Key enduring principles have survived, along with certain features of program structure, daily schedule, small-group work, and the development of social responsibility and compassion. In most programs, the role of the leader—regardless of the size of the unit, program, or system—still influences what principles are emphasized or downplayed, although many European programs and some American ones have adopted a far more egalitarian Jones-like approach.
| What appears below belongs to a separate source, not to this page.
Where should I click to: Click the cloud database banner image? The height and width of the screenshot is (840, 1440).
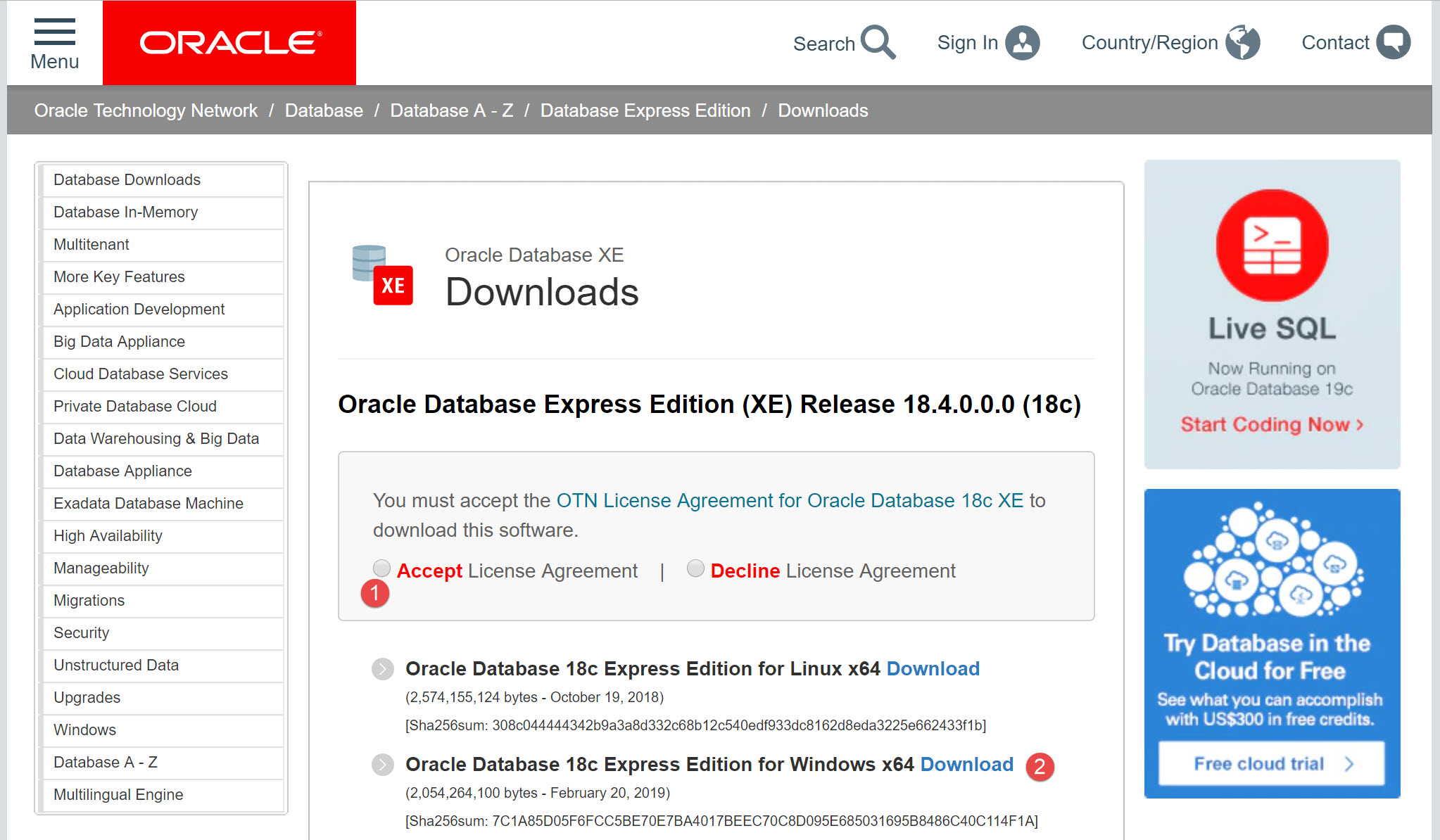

Not so curiously, the older leadership bemoans many current practices, the dilution or drift from earlier models. Newer practitioners, educated more broadly and with less doctrinaire backgrounds, applaud the utilization of new science-driven practices. To remain relevant, the movement must applaud history, use the key enduring principles, and also embrace new practices. It is no longer a belief system with some techniques found wanting, or at worst destructive. It is and can proudly refer to itself as a model of value, proven in the treatment of addictive disorders, and capable of developing character and survival competencies for many, regardless of the culture in which it is found.

Bibliography:

  1. Jones, Maxwell. 1953. The Therapeutic Community: A New Treatment Method in Psychiatry. New York: Basic Books.
  2. Knibb, Michael A. 1987. The Qumran Community. Cambridge Commentaries on Writings of the Jewish and Christian World 200 BC to AD 200, Vol. II. Cambridge, England: Cambridge University Press.
  3. McNeill, John T. 1951. History of the Cure of Souls. New York: Harper & Brothers.
  4. White, William L. 1998. Slaying the Dragon. Bloomington, IL: Chestnut Health Systems.